Morrisons’ CEO David Potts is stepping after nine years in the role, to be replaced by former Carrefour boss Rami Baitiéh. Potts, who steered the company into private ownership, will leave in November. The supermarket chain was taken over in a £7bn deal by the US private equity firm Clayton, Dubilier & Rice (CD&R). Potts said being in the role had been “the privilege of my working life”, and that “Rami is joining a very special company”.

Hui Ka Yan, the billionaire chair of China Evergrande Group (CEG) has been placed under police surveillance according to Bloomberg, which cities people with knowledge of the matter. Trading in shares of the company were suspended earlier today on the news, as were shares in CEG’s property services and electric vehicle units. Ka Yan was taken away earlier this month and is now being monitored at an unspecified "designated location" from which he is not allowed to leave, and neither can he meet or communicate with others without approval. China's criminal procedure law also states that passports and identification cards must be handed to the police. It is not clear why Hui has been placed under surveillance, which falls short of formal detention or arrest, and does not automatically mean that criminal charges will follow. Evergrande, the world's most indebted property developer, has been on the brink of collapse at several times during the last two years. The firm borrowed heavily to build portfolios but then Beijing introduced policies in a crackdown on the sector, sending the firm reeling, leading it to default on its debts in 2021. Evergrande currently faces a winding up petition in Hong Kong on 30th October, which could force it into liquidation. It was also revealed recently that several employees of Evergrande's wealth management unit were also detained on unspecified charges last month.

Mitsubishi has been forced to pull out of China amid tough competition from cut-price rivals. The Japanese car giant is said to be in final withdrawal discussions with its Chinese partner Guangzhou Automobile Group (GAC) to end production in the country. Mitsubishi said in July that it was suspending production in China indefinitely and would cut jobs amid a sharp drop in car sales. The group has now decided not to resume operations at its factory in the Hunan province, Nikkei reported. Mitsubishi’s sales in China have slumped in recent years amid growing demand for electric vehicles (EVs) and more affordable local brands such as BYD and Nio.

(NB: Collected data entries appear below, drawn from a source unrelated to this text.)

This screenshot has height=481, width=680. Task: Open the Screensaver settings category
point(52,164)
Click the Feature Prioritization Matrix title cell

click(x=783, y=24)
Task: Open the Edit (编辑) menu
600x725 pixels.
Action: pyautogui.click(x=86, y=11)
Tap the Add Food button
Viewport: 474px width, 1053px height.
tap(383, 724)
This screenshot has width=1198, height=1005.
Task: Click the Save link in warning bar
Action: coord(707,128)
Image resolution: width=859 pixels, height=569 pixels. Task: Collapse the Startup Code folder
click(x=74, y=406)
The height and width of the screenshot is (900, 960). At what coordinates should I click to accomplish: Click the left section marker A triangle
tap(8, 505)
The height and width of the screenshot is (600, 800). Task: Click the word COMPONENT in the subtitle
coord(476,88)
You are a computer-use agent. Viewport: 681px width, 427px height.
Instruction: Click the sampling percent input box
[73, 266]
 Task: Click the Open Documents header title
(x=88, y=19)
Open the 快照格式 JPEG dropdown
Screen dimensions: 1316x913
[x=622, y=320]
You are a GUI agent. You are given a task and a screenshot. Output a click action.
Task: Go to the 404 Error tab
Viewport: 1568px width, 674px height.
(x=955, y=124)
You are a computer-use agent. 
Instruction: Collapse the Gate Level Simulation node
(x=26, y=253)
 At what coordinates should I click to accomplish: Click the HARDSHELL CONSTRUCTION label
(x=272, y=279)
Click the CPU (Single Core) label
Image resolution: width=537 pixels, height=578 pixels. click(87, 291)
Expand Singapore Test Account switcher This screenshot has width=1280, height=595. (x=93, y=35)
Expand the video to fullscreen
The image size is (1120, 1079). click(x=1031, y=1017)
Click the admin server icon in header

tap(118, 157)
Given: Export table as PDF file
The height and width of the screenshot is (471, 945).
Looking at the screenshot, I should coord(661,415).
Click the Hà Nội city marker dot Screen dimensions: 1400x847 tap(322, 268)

And finally, they’re not quite X-ray specs but… Mark Zuckerberg’s Meta has unveiled a £299 pair of sunglasses with an inbuilt artificial intelligence (AI) assistant that can answer questions and translate foreign languages on the go. The Ray-Ban Meta smart glasses connect to Meta AI, the company’s rival to the ChatGPT chatbot, and respond to voice commands to look up facts or “settle disputes,” Zuckerberg said when launching the specs and a range of other digital products yesterday. The glasses go on sale in the US only next month. Next year, Zuckerberg said, purchasers will be able to receive a free upgrade allowing the glasses to recognise images in the world around them, or translate food menus written in foreign languages. The specs are the “ideal form factor” for interacting with AI, rather than chatting to a chatbot on a screen, he added. Other items unveiled yesterday included a new virtual reality headset that allows you to play games within your own environment, and watch a huge virtual TV in your own living room.